Ordered background jobs processing

![dashboard](doc/dashboard.png)

* [Rationale](#rationale)
* [Description](#description)
* [Sidekiq comparison](#sidekiq-comparison)
* [Queue](#queue)
+ [Calculation algorithm for `retry_count` and `perform_in`](#calculation-algorithm-for-retry_count-and-perform_in)
+ [Job merging rules](#job-merging-rules)
* [Install](#install)
* [Api](#api)
* [Ring app](#ring-app)
* [Configuration](#configuration)
* [Performance](#performance)
* [Execution](#execution)
* [Shutdown](#shutdown)
* [Debug](#debug)
* [Development](#development)
* [Exceptions](#exceptions)
* [Rails integration](#rails-integration)
* [Splitter](#splitter)
* [Scheduler](#scheduler)
* [Recommendations on configuration](#recommendations-on-configuration)
+ [`SomeWorker.shards_count`](#someworkershards_count)
+ [`SomeWorker.max_retry_count`](#someworkermax_retry_count)
* [Changing of worker's shards amount](#changing-of-workers-shards-amount)
* [Extended error info](#extended-error-info)

## Rationale

We've faced some problems using Sidekiq while processing messages from a side system.
For instance, the message is the data of an order at a particular time.
The side system will send new data of an order on every change.
Orders are frequently updated and a queue contains some closely located messages of the same order.

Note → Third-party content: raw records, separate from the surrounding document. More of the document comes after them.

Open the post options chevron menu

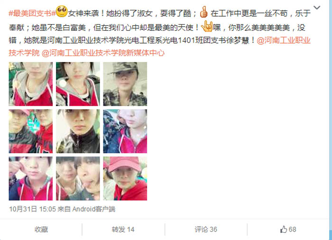317,8

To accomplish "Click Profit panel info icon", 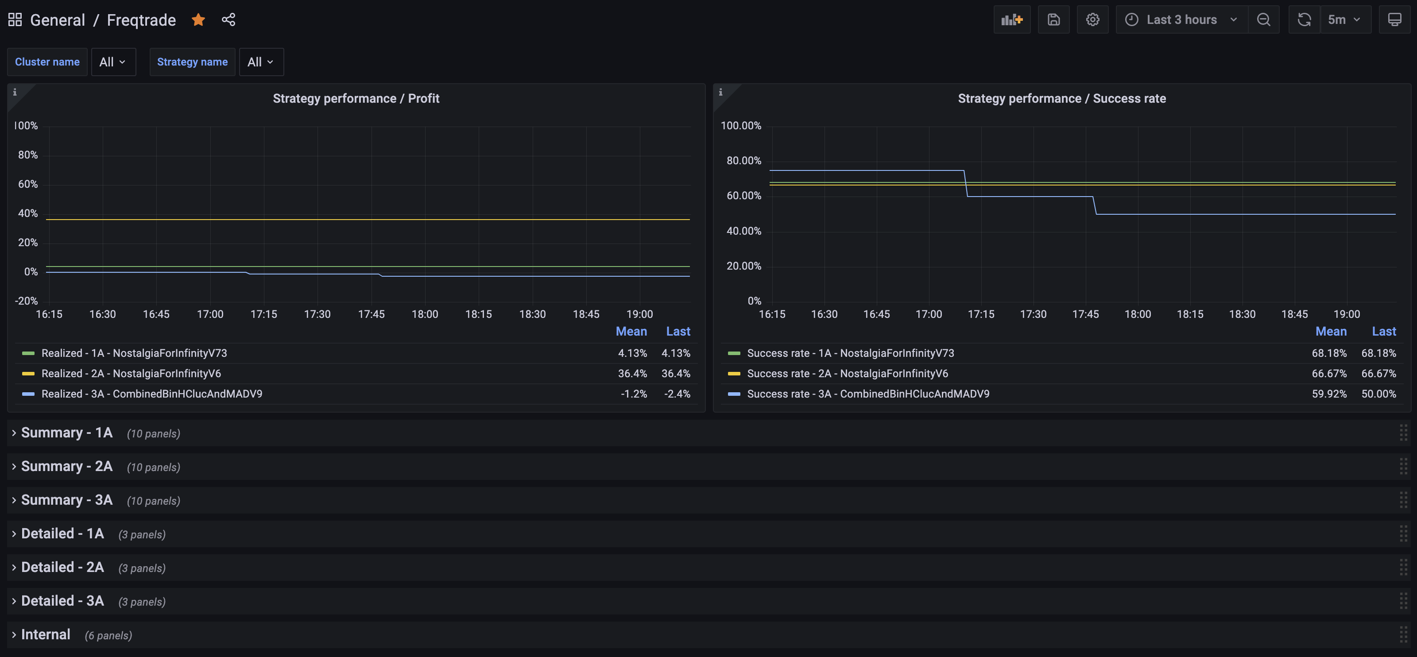I will 15,92.
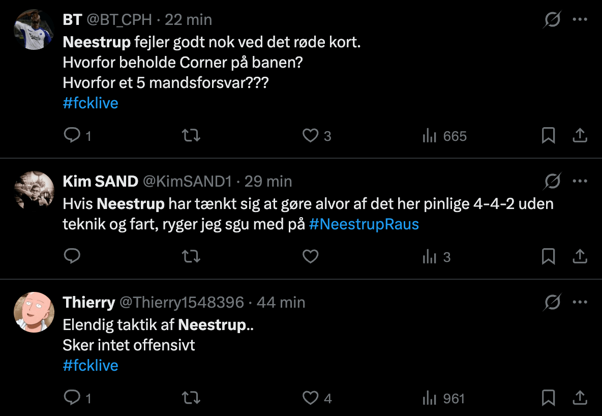Reply to BT's red card tweet
Viewport: 602px width, 416px height.
[x=72, y=136]
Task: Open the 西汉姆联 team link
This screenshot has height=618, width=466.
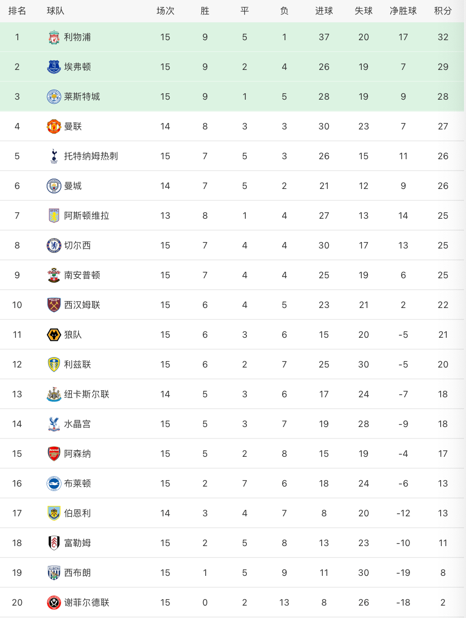Action: [82, 305]
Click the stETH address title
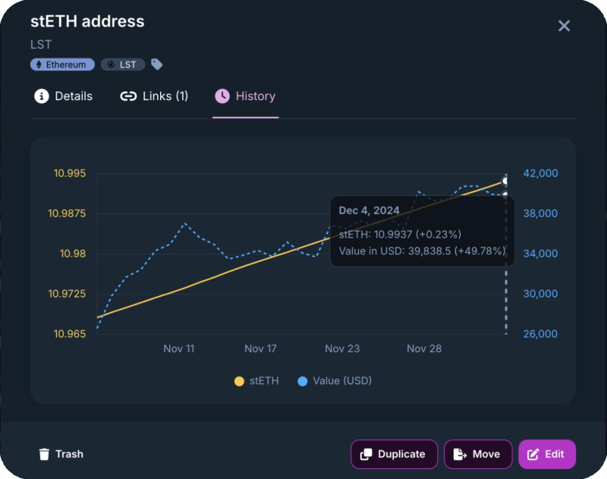 [87, 22]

Sidekiq doesn't guarantee a strict message order, because a queue is processed by multiple threads.
For example, we've received 2 messages: M1 and M2.
Sidekiq handlers begin to process them parallel,
so M2 can be processed before M1.

Parallel processing of such kind of messages can result in:

+ deadlocks
+ overwriting new data with an old one

Lowkiq has been created to eliminate such problems by avoiding parallel task processing within one entity.

## Description

Lowkiq's queues are reliable i.e.,
Lowkiq saves information about a job being processed
and returns uncompleted jobs to the queue on startup.

Jobs in queues are ordered by preassigned execution time, so they are not FIFO queues.

Every job has its identifier. Lowkiq guarantees that jobs with equal IDs are processed by the same thread.

Every queue is divided into a permanent set of shards.
A job is placed into a particular shard based on an id of the job.
So jobs with the same id are always placed into the same shard.
All jobs of the shard are always processed with the same thread.
This guarantees the sequential processing of jobs with the same ids and excludes the possibility of locks.

Besides the id, every job has a payload.
Payloads are accumulated for jobs with the same id.
So all accumulated payloads will be processed together.
It's useful when you need to process only the last message and drop all previous ones.

A worker corresponds to a queue and contains a job processing logic.

The fixed number of threads is used to process all jobs of all queues.
Adding or removing queues or their shards won't affect the number of threads.

## Sidekiq comparison

If Sidekiq is good for your tasks you should use it.
But if you use plugins like
[sidekiq-grouping](https://github.com/gzigzigzeo/sidekiq-grouping),
[sidekiq-unique-jobs](https://github.com/mhenrixon/sidekiq-unique-jobs),
[sidekiq-merger](https://github.com/dtaniwaki/sidekiq-merger)
or implement your own lock system, you should look at Lowkiq.

For example, sidekiq-grouping accumulates a batch of jobs then enqueues it and accumulates the next batch.
With this approach, a queue can contain two batches with data of the same order.
These batches are parallel processed with different threads, so we come back to the initial problem.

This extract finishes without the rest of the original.